Crescer e Perder
Lendo
o texto sobre O direito à tristeza (Contardo Collegaris) postado pela
professora Fabiana de Amorim Marcello da disciplina Infância de 0 a 10 anos,
fiquei refletindo o quanto educadores, pais e adultos, no geral, quando vemos
uma criança triste tentamos sempre encontrar o motivo da sua tristeza e algumas
vezes, no caso de aluno, sempre consideramos que algo de ruim deve estar
acontecendo em casa ou em sua vida que possa estar provocando essa tristeza. É
fácil considerar que a criança não tem nada que possa gerar uma tristeza afinal
ela só brinca, estuda e tem suas necessidades e desejos realizados. Como então,
pode essa criança, se sentir triste e desejar ficar sozinha não querendo
dividir seus lamentos com os adultos.
Realmente,
quando adultos, esquecemos aqueles momentos de nossa infância em que ficávamos
tristes, muitas vezes sem motivo aparente, e que ouvíamos dos adultos a nossa
volta que não tínhamos motivo para tal tristeza.
Mas
tristezas todos sentem!
Se o adulto deseja ficar sozinho para lidar com sua tristeza, alguns adultos
explicam essa atitude desta maneira, por que a criança não pode? Quem determina
o que devemos ou não sentir?

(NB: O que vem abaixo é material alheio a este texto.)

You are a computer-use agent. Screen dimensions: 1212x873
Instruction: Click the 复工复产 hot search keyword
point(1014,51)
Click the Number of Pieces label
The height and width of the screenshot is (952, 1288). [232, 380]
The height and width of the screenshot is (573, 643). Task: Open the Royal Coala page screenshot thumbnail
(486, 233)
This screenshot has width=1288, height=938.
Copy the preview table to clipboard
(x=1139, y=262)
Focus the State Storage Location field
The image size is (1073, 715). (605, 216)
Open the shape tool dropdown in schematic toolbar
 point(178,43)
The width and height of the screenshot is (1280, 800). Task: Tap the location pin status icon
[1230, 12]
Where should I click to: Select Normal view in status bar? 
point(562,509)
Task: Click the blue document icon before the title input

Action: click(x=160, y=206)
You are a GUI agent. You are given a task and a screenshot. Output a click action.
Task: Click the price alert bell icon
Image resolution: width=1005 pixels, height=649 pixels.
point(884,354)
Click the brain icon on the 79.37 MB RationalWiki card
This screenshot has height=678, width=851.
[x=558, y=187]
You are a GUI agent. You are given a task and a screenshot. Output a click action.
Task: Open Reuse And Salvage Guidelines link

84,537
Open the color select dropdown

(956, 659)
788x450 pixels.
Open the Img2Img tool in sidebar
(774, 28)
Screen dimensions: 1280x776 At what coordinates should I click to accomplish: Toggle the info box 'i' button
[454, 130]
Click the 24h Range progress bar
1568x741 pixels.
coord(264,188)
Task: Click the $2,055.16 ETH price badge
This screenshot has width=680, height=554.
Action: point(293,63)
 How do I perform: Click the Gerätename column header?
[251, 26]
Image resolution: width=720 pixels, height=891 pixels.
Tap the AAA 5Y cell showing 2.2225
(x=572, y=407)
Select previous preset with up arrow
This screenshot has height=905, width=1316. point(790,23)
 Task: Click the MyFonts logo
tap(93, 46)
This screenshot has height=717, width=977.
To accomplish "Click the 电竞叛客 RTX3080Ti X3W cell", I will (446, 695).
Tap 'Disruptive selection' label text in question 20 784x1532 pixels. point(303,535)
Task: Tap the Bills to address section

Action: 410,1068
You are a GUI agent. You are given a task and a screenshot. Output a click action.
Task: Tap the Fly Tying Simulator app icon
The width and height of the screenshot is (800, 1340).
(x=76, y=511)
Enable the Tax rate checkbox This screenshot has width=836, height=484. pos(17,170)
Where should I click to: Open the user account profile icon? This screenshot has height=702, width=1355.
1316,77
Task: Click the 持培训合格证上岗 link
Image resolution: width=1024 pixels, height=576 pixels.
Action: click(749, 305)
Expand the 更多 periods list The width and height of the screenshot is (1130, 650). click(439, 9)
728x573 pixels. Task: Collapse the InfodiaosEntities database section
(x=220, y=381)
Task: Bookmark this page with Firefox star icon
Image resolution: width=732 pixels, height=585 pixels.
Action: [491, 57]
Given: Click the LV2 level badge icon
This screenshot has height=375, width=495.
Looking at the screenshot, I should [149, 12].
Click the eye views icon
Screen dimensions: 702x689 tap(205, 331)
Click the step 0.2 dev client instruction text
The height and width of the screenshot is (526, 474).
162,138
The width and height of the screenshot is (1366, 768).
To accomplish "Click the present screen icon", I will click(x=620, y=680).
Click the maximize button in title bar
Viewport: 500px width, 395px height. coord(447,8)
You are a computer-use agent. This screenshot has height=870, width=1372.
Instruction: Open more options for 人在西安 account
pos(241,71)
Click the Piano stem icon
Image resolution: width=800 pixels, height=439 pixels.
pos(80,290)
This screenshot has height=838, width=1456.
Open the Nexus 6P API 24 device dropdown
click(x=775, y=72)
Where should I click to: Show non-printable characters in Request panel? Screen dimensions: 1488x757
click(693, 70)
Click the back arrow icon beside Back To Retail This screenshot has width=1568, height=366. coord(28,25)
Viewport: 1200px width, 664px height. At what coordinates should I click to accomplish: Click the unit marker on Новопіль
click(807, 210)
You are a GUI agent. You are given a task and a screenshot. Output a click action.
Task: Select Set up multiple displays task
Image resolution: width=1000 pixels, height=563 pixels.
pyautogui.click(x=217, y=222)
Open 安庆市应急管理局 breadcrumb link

Ou melhor, quem foi autorizado a determinar o que
devemos sentir?
Pensando
nisso, é fácil questionar como podemos esperar que a criança cresça e não
perceba que o mundo não é tão cor de rosa, como é colado constantemente pelos
adultos, se quando crescemos vamos descobrindo que a vida é uma constante
escolha que nos leva a ter contato com as inúmeras perdas que vamos sofrendo.
Afinal, perda
é perda e quando a criança tem que optar por sair com seus avós ou ir ao
aniversário de um colega, ela se depara com uma perda que por mais que a
situação escolhida seja boa vai produzir tristeza pelo que irá perder por não
poder fazer as duas situações. E nessa ocasião, ninguém fala do que perdemos,
mas que do que ganhamos. E perder nos deixa tristes por que sempre pensamos no
que deixamos de ganhar, de ter ou de sentir.